PHY 305L: Digital Electronics Lab (VI)
1 credits | Prerequisites: PHY 207L
Course rationale
This is the second of two lab courses on electronics for students majoring in physics. It focuses on the fundamentals of digital electronics. Students will construct a micro-computer by gradually adding different analog and digital components during each lab session. By the end of the semester, a micro-computer will be ready for use.
Course content
D1. Digital gates: use integrated gates to carry out Boolean logic operations and put together a logic gate from transistors. D2. Flip-flops: construct a flip-flop using NAND gates and verify its operation. Counter: construct a 16-bit fully synchronous counter and use it in a circuit.
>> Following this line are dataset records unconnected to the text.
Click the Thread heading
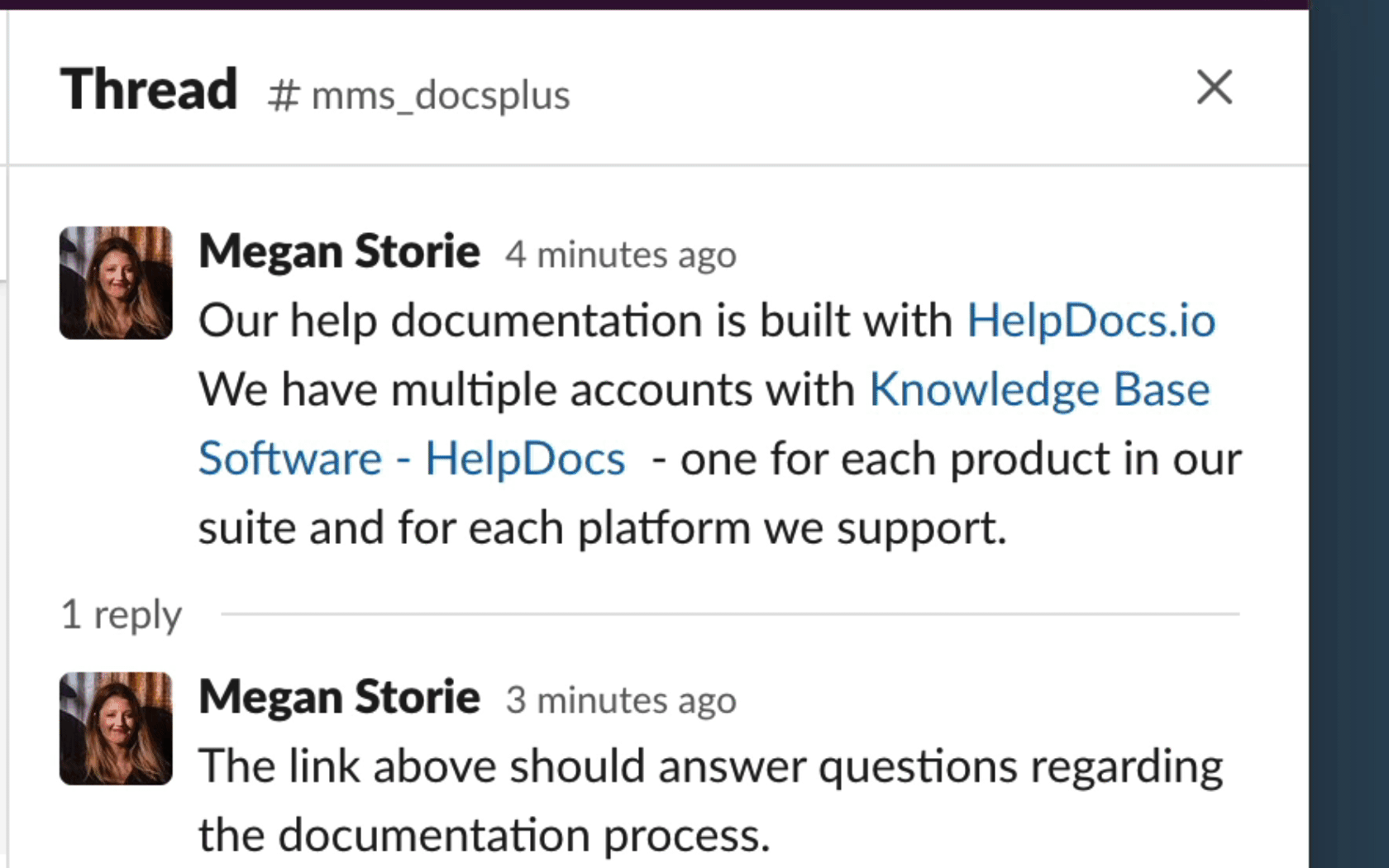This screenshot has height=868, width=1389. tap(149, 89)
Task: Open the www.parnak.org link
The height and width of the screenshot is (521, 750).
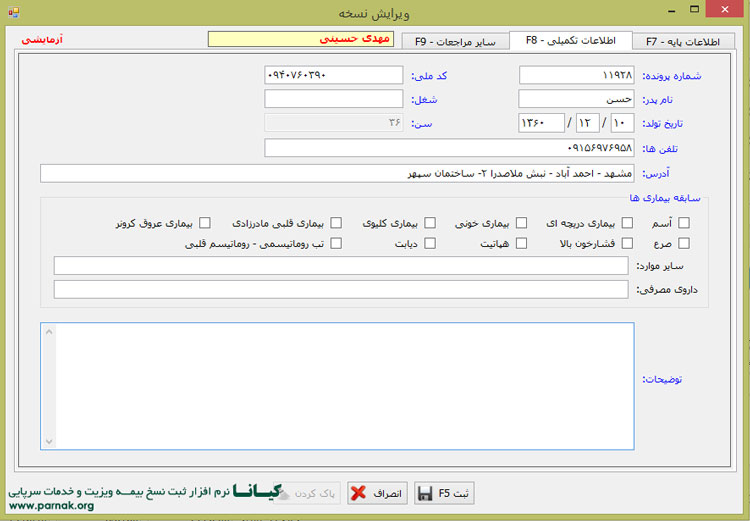Action: (51, 506)
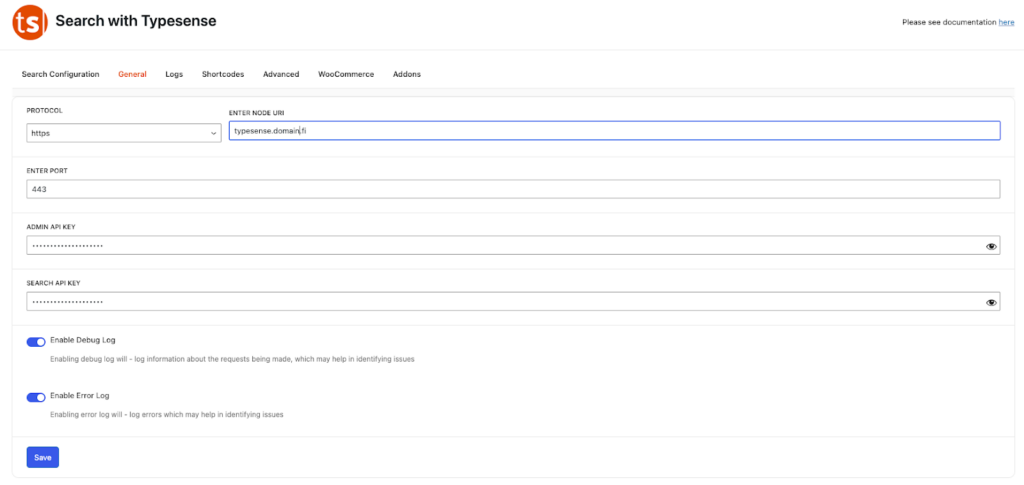The height and width of the screenshot is (485, 1024).
Task: Click into the Enter Port field
Action: pos(512,189)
D3. Memory and state machines: add memory to a counter and use it to make a versatile state machine. D4. Analog-digital and phase-locked loop: use an A/D converter to generate the digital equivalent of an analog voltage, use a phase-locked loop to generate a signal matched in frequency to an input signal. D5. CPU: use a loadable RAM to hold programs and data for a processor. D6. Input-output: add a little hardware to the RAM-CPU to enable it to do I/O operations. D7. Subroutines and I/O programming: put to use the previously wired hardwire and transform the delay routine into a subroutine. D8. A/D-D/A and data handling: write a program so that the computer takes data from an 8-bit A/D, do something and use the result to drive a D/A. D9. Interrupts and exceptions: use pointers to read and fill tables. D10. Applying the microcomputer: use the simple computer assembled in the semester to run some interesting programs.
Course objectives
- Construct electrical circuits with resistors, capacitors and diodes.
- Check good and bad transistors and use them in circuits with useful applications.
- Measure various properties of field-effect transistors.
- Use op-amps and FETs together to construct circuits and verify their behavior.
- Verify the usefulness of positive feedback and voltage regulators.
References
- Paul Horowitz & Winfield Hill, The Art of Electronics Lab Manual.
- Paul Horowitz & Winfield Hill, The Art of Electronics, 3rd edition, Cambridge University Press.